Traditionsreicher Uhrenhersteller; die Marke wird heute in kleinem Umfang für Wanduhren und Werbeuhren fortgeführt.

Von Schwenningen in die Welt: Die Ära Johannes Schlenker

Die Wurzeln von Kienzle reichen bis ins Jahr 1822 zurück, als Johannes Schlenker in Schwenningen mit der Fertigung von Wanduhren begann. Nach dem Einstieg von Jakob Kienzle Ende des 19. Jahrhunderts entwickelte sich der Betrieb unter dem Namen Schlenker & Kienzle zu einer industriellen Großmacht, die bald über 600 Mitarbeiter beschäftigte. Der konsequente Fokus auf die Serienfertigung ermöglichte es, Uhren für breite Bevölkerungsschichten erschwinglich zu machen und den Standort im Schwarzwald international zu etablieren.

Produktikonen zwischen Borduhren und der Kienzle-Volksuhr

In der Mitte des 20. Jahrhunderts manifestierte Kienzle seinen Ruf durch technische Vielseitigkeit und Massenproduktion. Große Bekanntheit erlangte die 'Kienzle-Volksuhr', die als robustes Standardmodell den Markt der Armbanduhren demokratisierte. Parallel dazu spezialisierte sich das Unternehmen auf die Ausstattung von Automobilen und lieferte ab den 1930er Jahren hochwertige Borduhren für namhafte Hersteller wie Rolls-Royce oder Mercedes-Benz.

Globale Expansion und der Einbruch der Quarzrevolution

Zur Blütezeit in den 1960er und 1970er Jahren produzierte Kienzle jährlich Millionen von Uhrwerken und beschäftigte zeitweise über 3.500 Menschen.
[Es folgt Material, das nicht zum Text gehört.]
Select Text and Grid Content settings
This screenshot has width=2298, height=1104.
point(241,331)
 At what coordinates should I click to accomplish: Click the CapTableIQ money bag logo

Der technologische Wandel hin zur Quarzuhr wurde zwar frühzeitig durch Eigenentwicklungen wie das Kaliber 606 begleitet, doch der enorme Preisdruck durch asiatische Importe setzte dem Schwarzwälder Traditionsbetrieb massiv zu. Trotz der Marktführerschaft bei Weckern und Parkuhren konnte die Kostenstruktur der deutschen Produktion gegen die globale Konkurrenz nicht bestehen.

Insolvenz 1997 und die Zersplitterung der Markenrechte

Nach mehreren Eigentümerwechseln, unter anderem durch die Übernahme durch die Gruppe Highway Holdings aus Hongkong im Jahr 1996, folgte bereits 1997 der endgültige Zusammenbruch am Stammsitz Schwenningen. In der Folgezeit wurde die Marke Kienzle mehrfach weitergereicht und die Produktion in Deutschland weitgehend eingestellt. Ein kurzer Wiederbelebungsversuch als Premiummarke unter der Kienzle AG in Hamburg scheiterte im Jahr 2010 mit einer erneuten Insolvenz.

Kienzle heute: Zwischen Nischenmarkt und Lizenzgeschäft

Heute existiert Kienzle nicht mehr als geschlossener Industriebetrieb mit eigener Fertigungstiefe, sondern primär als Handelsmarke für unterschiedliche Segmente. Die Rechte für Wanduhren, Wecker und Werbeartikel werden von spezialisierten Distributoren genutzt, die das historische Logo für Importware verwenden. Das einstige Fabrikgelände in Schwenningen dient heute als Uhrenindustriemuseum und bewahrt das technische Erbe eines der bedeutendsten deutschen Uhrenhersteller.